If the trace is greater than ~1/10 of the electrical length (rise time / propagation delay) then you will probably need to look controlling impedance and termination with a trace of certain width above a ground plane (microstrip) or between planes (stripline)
If less than this (i.e. your LVDS driver is close enough to the FPGA) then you should be fine.

A typical propagation delay for microstrip (a trace above a ground plane) might be 150ps/in. So if your rise time is say, 1500ps then your electrical length is 1500/150 = 10in. So a trace longer than 1 inch will need consideration (some would say 1/6 of the electrical length or 1.6in, see the NI note)

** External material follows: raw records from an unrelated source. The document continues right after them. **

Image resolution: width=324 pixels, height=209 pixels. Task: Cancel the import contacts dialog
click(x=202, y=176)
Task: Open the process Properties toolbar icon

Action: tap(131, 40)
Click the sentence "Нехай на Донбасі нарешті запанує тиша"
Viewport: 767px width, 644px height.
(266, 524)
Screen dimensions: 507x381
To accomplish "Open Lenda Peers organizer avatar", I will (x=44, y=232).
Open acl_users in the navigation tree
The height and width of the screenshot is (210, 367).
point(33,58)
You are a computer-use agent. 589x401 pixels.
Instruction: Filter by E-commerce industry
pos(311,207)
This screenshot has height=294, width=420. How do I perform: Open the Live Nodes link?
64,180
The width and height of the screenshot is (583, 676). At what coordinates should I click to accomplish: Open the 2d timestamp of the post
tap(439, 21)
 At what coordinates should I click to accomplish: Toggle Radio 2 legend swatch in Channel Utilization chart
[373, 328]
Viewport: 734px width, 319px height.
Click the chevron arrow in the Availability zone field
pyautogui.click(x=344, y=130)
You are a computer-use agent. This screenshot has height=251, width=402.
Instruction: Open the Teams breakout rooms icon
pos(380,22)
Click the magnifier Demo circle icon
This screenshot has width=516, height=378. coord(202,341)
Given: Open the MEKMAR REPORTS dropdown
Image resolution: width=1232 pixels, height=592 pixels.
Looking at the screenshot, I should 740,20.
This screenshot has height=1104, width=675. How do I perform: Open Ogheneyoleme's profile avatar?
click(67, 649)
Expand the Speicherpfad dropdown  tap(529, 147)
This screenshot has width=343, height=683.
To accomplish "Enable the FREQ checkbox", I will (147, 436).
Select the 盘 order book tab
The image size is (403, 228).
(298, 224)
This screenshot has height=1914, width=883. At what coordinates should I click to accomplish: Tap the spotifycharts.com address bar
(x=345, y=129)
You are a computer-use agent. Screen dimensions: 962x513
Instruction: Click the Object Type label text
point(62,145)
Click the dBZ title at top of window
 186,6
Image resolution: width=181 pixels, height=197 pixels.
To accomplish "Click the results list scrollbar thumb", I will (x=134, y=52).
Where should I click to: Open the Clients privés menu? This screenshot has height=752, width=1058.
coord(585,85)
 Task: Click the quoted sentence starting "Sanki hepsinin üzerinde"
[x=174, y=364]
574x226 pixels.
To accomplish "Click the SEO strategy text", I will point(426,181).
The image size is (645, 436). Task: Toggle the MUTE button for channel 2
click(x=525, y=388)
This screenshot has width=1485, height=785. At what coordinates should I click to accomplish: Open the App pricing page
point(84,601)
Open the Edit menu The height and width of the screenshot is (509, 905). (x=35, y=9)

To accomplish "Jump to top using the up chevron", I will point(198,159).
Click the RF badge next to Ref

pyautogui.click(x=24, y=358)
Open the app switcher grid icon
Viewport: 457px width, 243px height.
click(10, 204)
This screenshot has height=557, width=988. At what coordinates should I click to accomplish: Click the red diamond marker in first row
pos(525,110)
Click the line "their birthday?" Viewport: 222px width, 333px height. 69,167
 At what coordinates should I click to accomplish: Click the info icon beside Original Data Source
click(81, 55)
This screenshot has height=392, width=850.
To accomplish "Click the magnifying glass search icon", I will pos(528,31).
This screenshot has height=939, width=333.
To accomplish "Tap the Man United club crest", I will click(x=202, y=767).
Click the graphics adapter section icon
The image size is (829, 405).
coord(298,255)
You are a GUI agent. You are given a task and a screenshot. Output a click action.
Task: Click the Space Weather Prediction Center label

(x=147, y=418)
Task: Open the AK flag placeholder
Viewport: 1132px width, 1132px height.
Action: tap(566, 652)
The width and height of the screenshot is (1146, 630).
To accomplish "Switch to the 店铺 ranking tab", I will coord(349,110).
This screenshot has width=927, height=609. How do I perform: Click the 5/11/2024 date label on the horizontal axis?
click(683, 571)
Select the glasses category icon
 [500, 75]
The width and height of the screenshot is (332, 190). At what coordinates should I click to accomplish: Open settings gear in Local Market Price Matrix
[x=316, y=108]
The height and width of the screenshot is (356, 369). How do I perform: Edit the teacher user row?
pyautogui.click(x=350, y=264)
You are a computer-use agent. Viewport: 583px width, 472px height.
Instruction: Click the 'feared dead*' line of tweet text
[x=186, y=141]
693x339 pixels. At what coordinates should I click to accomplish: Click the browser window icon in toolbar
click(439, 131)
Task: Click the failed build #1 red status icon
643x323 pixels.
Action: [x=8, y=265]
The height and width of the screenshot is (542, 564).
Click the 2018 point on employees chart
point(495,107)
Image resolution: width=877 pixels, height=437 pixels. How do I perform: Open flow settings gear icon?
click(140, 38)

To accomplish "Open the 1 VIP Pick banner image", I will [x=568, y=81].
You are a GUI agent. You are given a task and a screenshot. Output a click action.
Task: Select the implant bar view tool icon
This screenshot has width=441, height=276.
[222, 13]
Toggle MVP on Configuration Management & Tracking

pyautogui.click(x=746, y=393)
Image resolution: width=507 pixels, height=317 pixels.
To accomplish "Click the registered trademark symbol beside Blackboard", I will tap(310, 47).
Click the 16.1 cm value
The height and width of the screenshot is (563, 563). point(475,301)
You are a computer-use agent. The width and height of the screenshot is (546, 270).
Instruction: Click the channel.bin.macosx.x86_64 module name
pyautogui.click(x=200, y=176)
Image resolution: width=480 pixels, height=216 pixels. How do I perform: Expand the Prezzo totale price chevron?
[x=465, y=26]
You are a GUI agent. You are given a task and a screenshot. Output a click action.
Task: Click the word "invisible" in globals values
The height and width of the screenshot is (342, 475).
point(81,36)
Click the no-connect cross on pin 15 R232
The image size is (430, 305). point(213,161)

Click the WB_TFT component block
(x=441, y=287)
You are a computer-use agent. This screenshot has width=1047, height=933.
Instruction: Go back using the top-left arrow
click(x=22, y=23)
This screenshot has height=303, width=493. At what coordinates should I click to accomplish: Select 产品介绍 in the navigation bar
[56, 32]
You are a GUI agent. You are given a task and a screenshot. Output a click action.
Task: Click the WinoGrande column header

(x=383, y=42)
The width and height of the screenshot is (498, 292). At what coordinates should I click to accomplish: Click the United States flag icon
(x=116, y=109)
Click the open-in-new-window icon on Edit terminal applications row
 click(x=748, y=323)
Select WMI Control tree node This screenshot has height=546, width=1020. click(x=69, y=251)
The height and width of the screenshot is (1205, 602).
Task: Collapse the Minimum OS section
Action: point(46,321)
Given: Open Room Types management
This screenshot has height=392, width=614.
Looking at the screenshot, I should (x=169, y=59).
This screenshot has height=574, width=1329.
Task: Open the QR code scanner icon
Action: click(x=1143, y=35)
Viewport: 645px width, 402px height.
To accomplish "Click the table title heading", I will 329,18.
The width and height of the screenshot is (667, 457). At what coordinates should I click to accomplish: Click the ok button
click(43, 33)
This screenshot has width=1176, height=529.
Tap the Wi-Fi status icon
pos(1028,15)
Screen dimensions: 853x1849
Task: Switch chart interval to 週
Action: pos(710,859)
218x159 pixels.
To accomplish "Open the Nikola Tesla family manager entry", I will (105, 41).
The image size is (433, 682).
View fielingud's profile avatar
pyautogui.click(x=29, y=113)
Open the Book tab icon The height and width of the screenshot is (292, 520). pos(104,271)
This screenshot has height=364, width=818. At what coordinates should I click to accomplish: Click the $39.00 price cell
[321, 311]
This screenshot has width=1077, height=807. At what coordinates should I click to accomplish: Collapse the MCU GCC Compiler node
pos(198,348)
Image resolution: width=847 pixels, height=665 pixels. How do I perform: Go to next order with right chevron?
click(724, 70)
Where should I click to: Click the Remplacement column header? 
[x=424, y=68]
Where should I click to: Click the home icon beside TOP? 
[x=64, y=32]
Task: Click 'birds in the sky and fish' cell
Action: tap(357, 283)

Often just terminating at the source will do, as the reflections will only "bounce" once, and power consumption will be lower than with other techniques. You can do this with a series resistor equal to the difference between the output impedance of the driver and characteristic impedance of your trace. So if your driver has an output impedance of 20 ohms, them your series resistor will be 30 ohms (assuming a 50 ohm trace - note the impedance can change a bit depending on logic state)
IBIS models and simulation help, and SPICE can model a basic transmission line. You may want to play around with a simple setup based on the notes below in SPICE to get a feel for it.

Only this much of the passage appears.